■ DIRECTIVE 1 ■
In the excerpt below on TiO2 nanorod arrays decorated with CdS, translate this sentence into Spanish: "The substrates were sequentially cleaned in acetone and alcohol by ultrasonic, and then rinsed in deionized water for 5 min each."
■ DIRECTIVE 2 ■
According to the excerpt below on TiO2 nanorod arrays decorated with CdS, why was the incident beam of the Ti flux set at about 85° with respect to the substrate normal? Answer in one to three sentences.
■ DIRECTIVE 3 ■
Write a continuation of the excerpt below on TiO2 nanorod arrays decorated with CdS, starting after its final sentence about oxidizing the Ti nanorod arrays in a tube furnace.

■ EXTRACT PROVIDED ■

======

To the aim of improving the TiO2 properties under visible light, fabricating large area uniform TiO2 nanorod arrays (TiO2 NRAs) decorated with CdS NPs is a promising way to harvest solar energy and enhance solar energy conversion efficiency by coupling the traits of TiO2 nanorods and CdS nanoparticles.

In this paper, we obtain TiO2 NRAs by annealing Ti NRAs that are fabricated using the OAD technique, and CdS particles are deposited on TiO2 NRAs by successive ion layer adsorption and reaction (SILAR). The photocatalytic and photoelectrochemical properties of the TiO2 NRAs/CdS film under visible light improve noticeably compared to the bare TiO2 NRAs and CdS films, respectively.

2. Materials and methods

2.1. TiO2 NRAs fabrication

The Ti NRAs were deposited on planar Si substrates and transparent FTO substrates (20 Ω per square) by the oblique angle deposition technique (OAD) described elsewhere [Citation37], and the films deposited on the Si substrates were used for scanning electron microscopy (SEM) and Raman measurements. The substrates were sequentially cleaned in acetone and alcohol by ultrasonic, and then rinsed in deionized water for 5 min each. The system was pumped down to a base pressure of 4 × 10−8 Torr, and then the Ti film was deposited on the substrate at a deposition rate of 0.5 nm s−1, which was monitored by a quartz crystal microbalance. To produce the films of aligned Ti NRAs, the incident beam of the Ti flux was set at ∼85° with respect to the substrate normal at room temperature. In order to obtain TiO2 NRAs, the Ti NRAs were oxidized in a tube furnace, the furnace was heated up to 450 °C for 2 h at a rate of 5 °C min−1 in ambient atmosphere, resulting in crystalline TiO2 NRAs with good photocatalytic activity.

======

■ DATA BLOCK ■
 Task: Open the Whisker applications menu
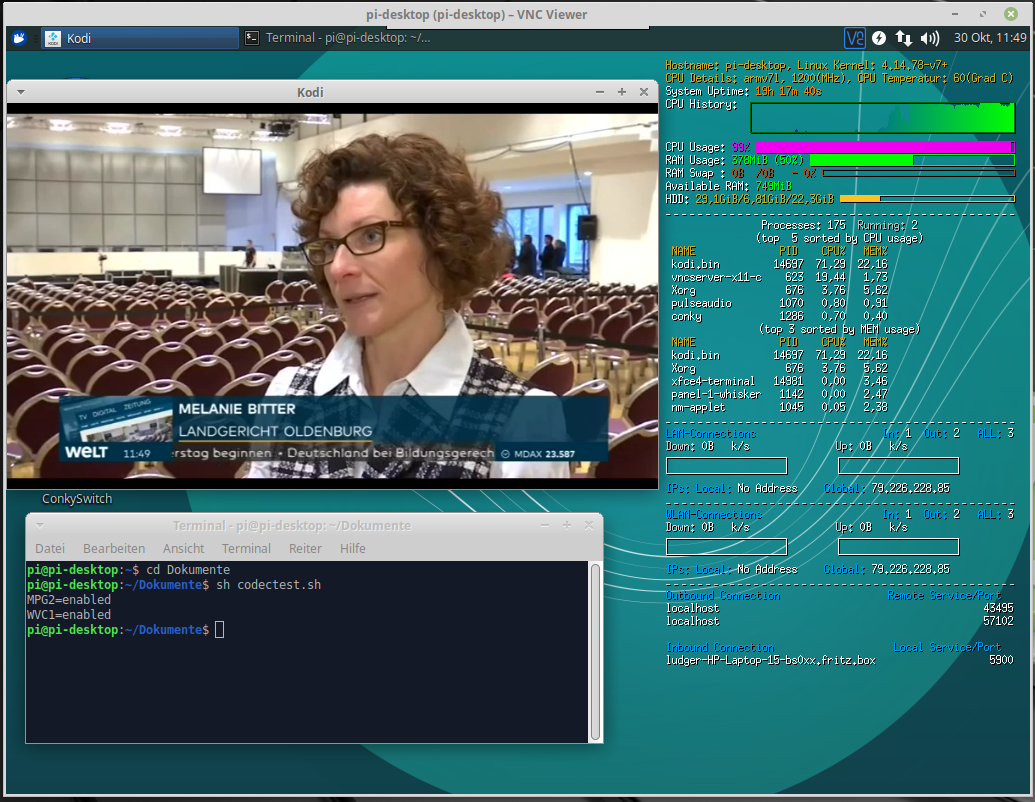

======

■ TASK RESULT 1 ■
Los sustratos se limpiaron sucesivamente por ultrasonido en acetona y alcohol, y luego se enjuagaron en agua desionizada durante 5 min cada uno.

■ TASK RESULT 2 ■
The beam was set at that angle, at room temperature, to produce films of aligned Ti nanorod arrays.

■ TASK RESULT 3 ■
2.2. CdS NPs deposition on TiO2 NRAs

CdS NPs were deposited on TiO2 NRAs via a successive ionic layer adsorption and reaction (SILAR) method with slight modification, as previously reported [Citation21]. Briefly, the TiO2 NRAs substrates were successively exposed to Cd(Ac)2 and Na2S solutions, respectively, to deposit CdS nanocrystallites. The TiO2 NRAs were immersed in a Cd(Ac)2 (0.05 M) solution for 30 s, and were then rinsed with deionized water and immersed in a solution of Na2S (0.05 M) for another 30 s followed by another rinsing with deionized water. This SILAR process was repeated until the desired deposition of CdS nanocrystallites was achieved.

2.3. Measurements

2.3.1. Experimental setup

The surface morphology was observed by field emission scanning electron microscopy (SEM, JEOL-7001F). A Rigaku 2500 x-ray diffractometer was employed to investigate the crystallographic characteristics of the TiO2 NRAs/CdS NPs. The TiO2 NRAs/CdS NPs were also characterized by transmission electron microscope (TEM, JEOL-2010F). Absorption spectra were recorded using a UV–vis spectrophotometer (PerkinElmer Lambda 950). The Raman and photoluminescence (PL) spectra were recorded using Raman spectrometer (LabRAM ARMIS) under 488 nm and 325 nm excitation, respectively.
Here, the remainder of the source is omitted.